Target Azure Cosmos DB for JSON output from Stream Analytics

Stream Analytics can target Azure Cosmos DB for JSON output, enabling data archiving and low-latency queries on unstructured JSON data. This document covers some best practices for implementing this configuration.

For those who are unfamiliar with Cosmos DB, take a look at Azure Cosmos DB’s learning path to get started.

Basics of Cosmos DB as an output target

The Azure Cosmos DB output in Stream Analytics enables writing your stream processing results as JSON output into your Cosmos DB collection(s). Stream Analytics does not create collections in your database, instead requiring you to create them upfront. This is so that the billing costs of Cosmos DB collections are transparent to you, and so that you can tune the performance, consistency and capacity of your collections directly using the Cosmos DB APIs. We recommend using one Cosmos DB Database per streaming job to logically separate your collections for a streaming job.

Some of the Cosmos DB collection options are detailed below.
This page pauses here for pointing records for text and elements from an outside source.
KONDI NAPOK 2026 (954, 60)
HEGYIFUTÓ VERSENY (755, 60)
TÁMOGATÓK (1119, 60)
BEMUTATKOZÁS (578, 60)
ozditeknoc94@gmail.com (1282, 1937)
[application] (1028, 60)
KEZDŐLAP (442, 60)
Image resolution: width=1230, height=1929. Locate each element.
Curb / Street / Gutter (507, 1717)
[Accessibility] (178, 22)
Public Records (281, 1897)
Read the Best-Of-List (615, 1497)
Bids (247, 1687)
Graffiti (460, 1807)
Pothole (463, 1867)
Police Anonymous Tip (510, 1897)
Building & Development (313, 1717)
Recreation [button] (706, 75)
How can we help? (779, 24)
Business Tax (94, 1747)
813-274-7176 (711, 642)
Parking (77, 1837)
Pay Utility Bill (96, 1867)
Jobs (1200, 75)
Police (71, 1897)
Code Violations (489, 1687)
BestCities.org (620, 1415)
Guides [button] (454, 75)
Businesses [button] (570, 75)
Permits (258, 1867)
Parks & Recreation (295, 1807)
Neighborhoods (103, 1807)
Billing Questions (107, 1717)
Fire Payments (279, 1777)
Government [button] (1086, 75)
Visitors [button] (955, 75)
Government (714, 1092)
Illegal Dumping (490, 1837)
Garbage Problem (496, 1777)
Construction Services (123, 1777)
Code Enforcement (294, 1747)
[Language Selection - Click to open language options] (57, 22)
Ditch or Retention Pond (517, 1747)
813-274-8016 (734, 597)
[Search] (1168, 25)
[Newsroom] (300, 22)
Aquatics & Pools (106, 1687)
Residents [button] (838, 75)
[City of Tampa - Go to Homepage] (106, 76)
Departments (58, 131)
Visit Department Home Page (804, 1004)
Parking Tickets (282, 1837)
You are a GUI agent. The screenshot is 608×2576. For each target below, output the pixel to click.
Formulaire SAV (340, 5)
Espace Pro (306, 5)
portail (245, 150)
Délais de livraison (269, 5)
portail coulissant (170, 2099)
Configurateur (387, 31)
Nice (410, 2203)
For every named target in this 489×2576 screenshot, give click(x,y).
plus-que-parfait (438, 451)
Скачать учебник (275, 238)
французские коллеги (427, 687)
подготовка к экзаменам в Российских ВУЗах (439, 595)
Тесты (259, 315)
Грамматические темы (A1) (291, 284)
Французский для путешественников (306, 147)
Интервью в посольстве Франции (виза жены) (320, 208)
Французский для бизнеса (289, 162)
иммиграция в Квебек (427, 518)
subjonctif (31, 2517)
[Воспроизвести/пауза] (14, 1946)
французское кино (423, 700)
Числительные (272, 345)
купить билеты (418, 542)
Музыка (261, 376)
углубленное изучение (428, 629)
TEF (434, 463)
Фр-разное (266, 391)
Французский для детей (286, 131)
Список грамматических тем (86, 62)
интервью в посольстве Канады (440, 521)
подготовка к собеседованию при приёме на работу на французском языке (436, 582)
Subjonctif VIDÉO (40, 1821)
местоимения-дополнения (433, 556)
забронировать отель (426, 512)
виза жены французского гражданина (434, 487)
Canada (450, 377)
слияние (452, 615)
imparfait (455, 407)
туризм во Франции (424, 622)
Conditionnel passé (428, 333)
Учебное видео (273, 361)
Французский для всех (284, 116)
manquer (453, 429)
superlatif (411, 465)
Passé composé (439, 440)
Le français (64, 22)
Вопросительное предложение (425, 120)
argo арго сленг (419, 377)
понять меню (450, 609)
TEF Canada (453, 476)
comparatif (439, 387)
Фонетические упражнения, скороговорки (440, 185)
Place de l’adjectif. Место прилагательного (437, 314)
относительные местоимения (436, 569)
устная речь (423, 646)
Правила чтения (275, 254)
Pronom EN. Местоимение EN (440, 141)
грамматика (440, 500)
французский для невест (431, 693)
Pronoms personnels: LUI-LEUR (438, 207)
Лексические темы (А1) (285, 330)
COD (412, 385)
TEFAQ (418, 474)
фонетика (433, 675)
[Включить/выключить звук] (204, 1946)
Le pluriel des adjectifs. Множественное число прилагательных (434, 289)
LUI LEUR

Tune consistency, availability, and latency

To match your application requirements, Cosmos DB allows you to fine tune the database and collections and make trade-offs between consistency, availability and latency. Depending on what levels of read consistency your scenario needs against read and write latency, you can choose a consistency level on your database account. Also by default, Cosmos DB enables synchronous indexing on each CRUD operation to your collection. This is another useful option to control the write/read performance in Cosmos DB. For further information on this topic, review the change your database and query consistency levels article.

Upserts from Stream Analytics

Stream Analytics integration with Cosmos DB allows you to insert or update records in your Cosmos DB collection based on a given Document ID column. This is also referred to as an Upsert.

Stream Analytics utilizes an optimistic Upsert approach, where updates are only done when insert fails due to a Document ID conflict. This update is performed by Stream Analytics as a PATCH, so it enables partial updates to the document, i.e. addition of new properties or replacing an existing property is performed incrementally. Note that changes in the values of array properties in your JSON document result in the entire array getting overwritten, i.e. the array is not merged.

Data partitioning in Cosmos DB

Cosmos DB partitioned collections are the recommended approach for partitioning your data.

For single Cosmos DB collections, Stream Analytics still allows you to partition your data based on both the query patterns and performance needs of your application. Each collection may contain up to 10GB of data (maximum) and currently there is no way to scale up (or overflow) a collection. For scaling out, Stream Analytics allows you to write to multiple collections with a given prefix (see usage details below). Stream Analytics uses the consistent Hash Partition Resolver strategy based on the user provided PartitionKey column to partition its output records. The number of collections with the given prefix at the streaming job’s start time is used as the output partition count, to which the job writes to in parallel (Cosmos DB Collections = Output Partitions). For a single collection with lazy indexing doing only inserts, about 0.4 MB/s write throughput can be expected. Using multiple collections can allow you to achieve higher throughput and increased capacity.

If you intend to increase the partition count in the future, you may need to stop your job, repartition the data from your existing collections into new collections and then restart the Stream Analytics job. More details on using PartitionResolver and re-partitioning along with sample code, will be included in a follow-up post. The article Partitioning and scaling in Cosmos DB also provides details on this.

Cosmos DB settings for JSON output

Creating Cosmos DB as an output in Stream Analytics generates a prompt for information as seen below. This section provides an explanation of the properties definition.

Partitioned Collection Multiple “Single Partition” collections
documentdb stream analytics output screen documentdb stream analytics output screen

The Multiple “Single Partition” collections scenario requires a partition key and is a supported configuration.

  • Output Alias – An alias to refer this output in your ASA query
  • Account Name – The name or endpoint URI of the Cosmos DB account.
  • Account Key – The shared access key for the Cosmos DB account.
  • Database – The Cosmos DB database name.
  • Collection Name Pattern – The collection name or their pattern for the collections to be used. The collection name format can be constructed using the optional {partition} token, where partitions start from 0. Following are sample valid inputs:
    1) MyCollection – One collection named “MyCollection” must exist.
    2) MyCollection{partition} – Such collections must exist– "MyCollection0”, “MyCollection1”, “MyCollection2” and so on.
  • Partition Key – Optional. This is only needed if you are using a {parition} token in your collection name pattern. The name of the field in output events used to specify the key for partitioning output across collections. For single collection output, any arbitrary output column can be used e.g. PartitionId.
  • Document ID – Optional. The name of the field in output events used to specify the primary key on which insert or update operations are based.